= Algoma School District =

School district in Wisconsin, United States

The Algoma School District is a school district serving the area around the city of Algoma in Kewaunee County, Wisconsin. It covers approximately 68 square miles in the northeasternmost section of the county.

The school district consists of two schools: Algoma High School and Algoma Elementary School.

The school mascot is the Wolf and its colors are Gold and Black.

==History==
The Algoma School District was organized in 1876 with the building of its first school house, located on the corner of Fremont and Sixth Street, in front of what is now the Algoma Elementary School, in 1876. The small two-story building had a large cupola on top.

In 1905, a major addition was added in front of this building, doubling its size. By the Great Depression, though, the building was in disrepair due to poor upkeep practices.

As part of the Public Works Administration program instituted by the Franklin D. Roosevelt Administration, Algoma was eligible for help in building a new Grade and high school in 1934. Features of this new building included an ornate auditorium; a full-court gymnasium; a kindergarten room with functioning fireplace and child-sized bathroom; and a music room with soundproofing.

In 1955, a wing was added to this building to accommodate the increasing enrollment due to the number of school district consolidations that were happening during this time. The wing included new classrooms for the teaching of business education, home economics, agriculture and English. This addition is prominent, as the original building was done in dark stain and the addition was wood stained in blond.

In 1966, the voters of the district decided to build a new high school on a plat of farmland then located to the south of Algoma with the stipulation that no more than $1.5 million was spent on the new structure. This new building opened in the fall of 1969 with the old high school becoming an elementary school and the remaining rural schoolhouses closed, either to be sold or eventually demolished.

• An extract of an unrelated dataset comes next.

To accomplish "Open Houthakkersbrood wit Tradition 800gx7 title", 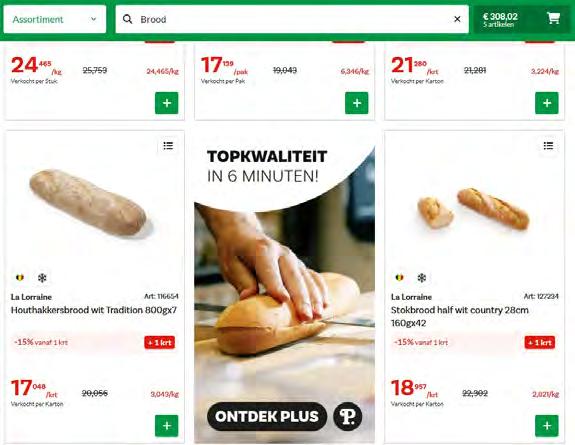I will coord(94,310).
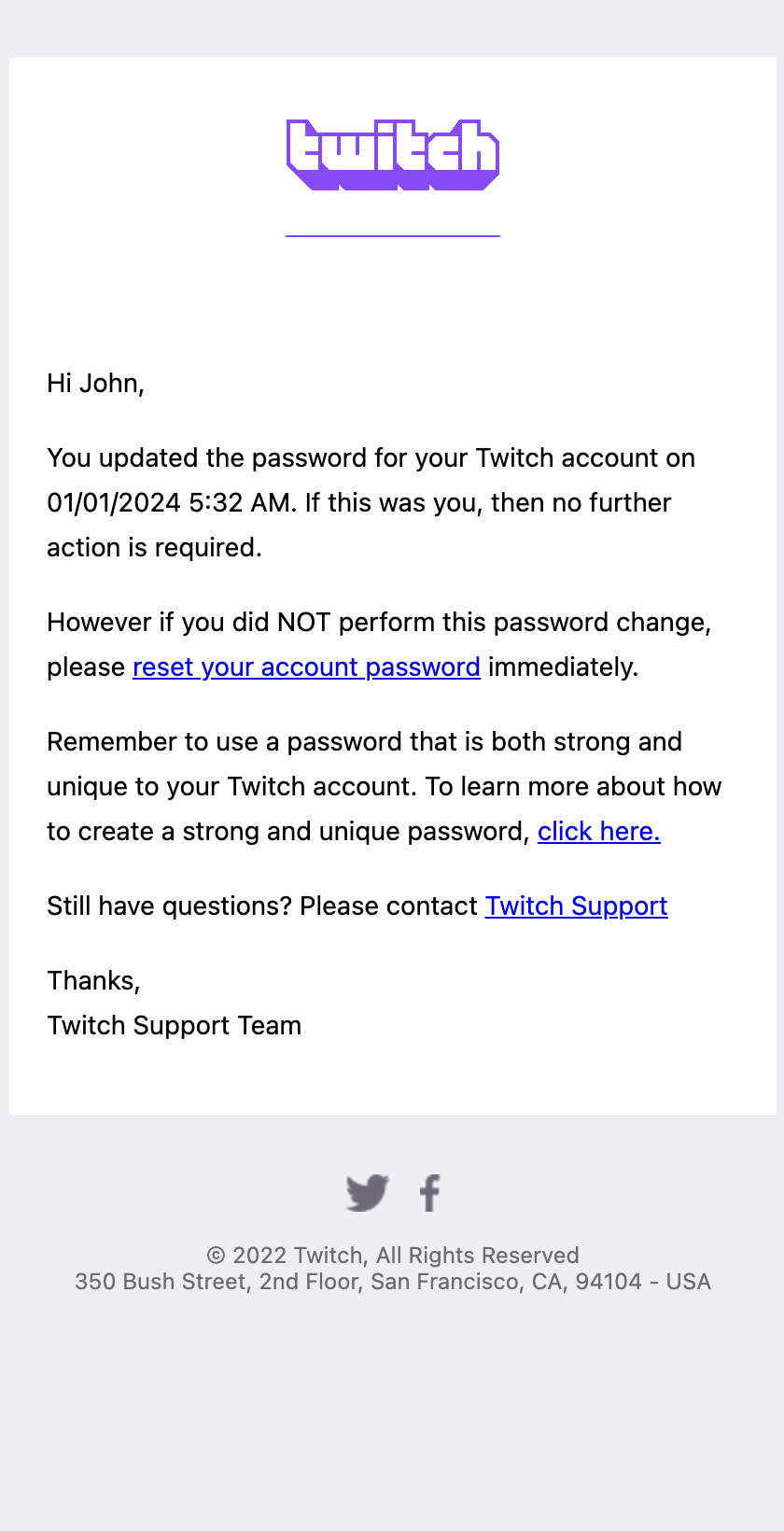Open the "click here." password tips link

tap(598, 832)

In 1997, a referendum was passed to renovate the high school and elementary school to meet Title X requirements. The high school was fitted with a new weightlifting room to replace the old one that had become part of the girls' locker room and the elementary school had an addition to replace older locker rooms.

In 2014, permits were granted for the District to build a new community center and tech center to be attached to the current high school. The construction is planned to be completed December 19, 2014.

==Cities and Towns that the Algoma School District has or currently serves over the years==
- City of Algoma
- Town of Ahnapee
- Town of Casco (1)
- Town of Lincoln (1)
- Town of Pierce (2)
- Town of Clay Banks (Door County) (3)
- Town of Forestville (Door County) (3) (4)
- Village of Forestville (Door County) (3)
- Town of Nasewaupee (Door County) (3)

(1) Eastern section of towns joined Algoma in 1966 after the Casco School District voted to dissolve and consolidate with the Luxemburg School District to form Luxemburg-Casco (L-C) School District.

(2) North 1/3 of town only.

(3) Left Algoma when the towns voted in 1960 to consolidate with the Door County Towns of Brussels, Union and Gardner to form Southern Door School District out of the former Brussels School District with classes beginning in the fall of 1962.

(4) Joined Algoma in 1948 when the town's school district dissolved.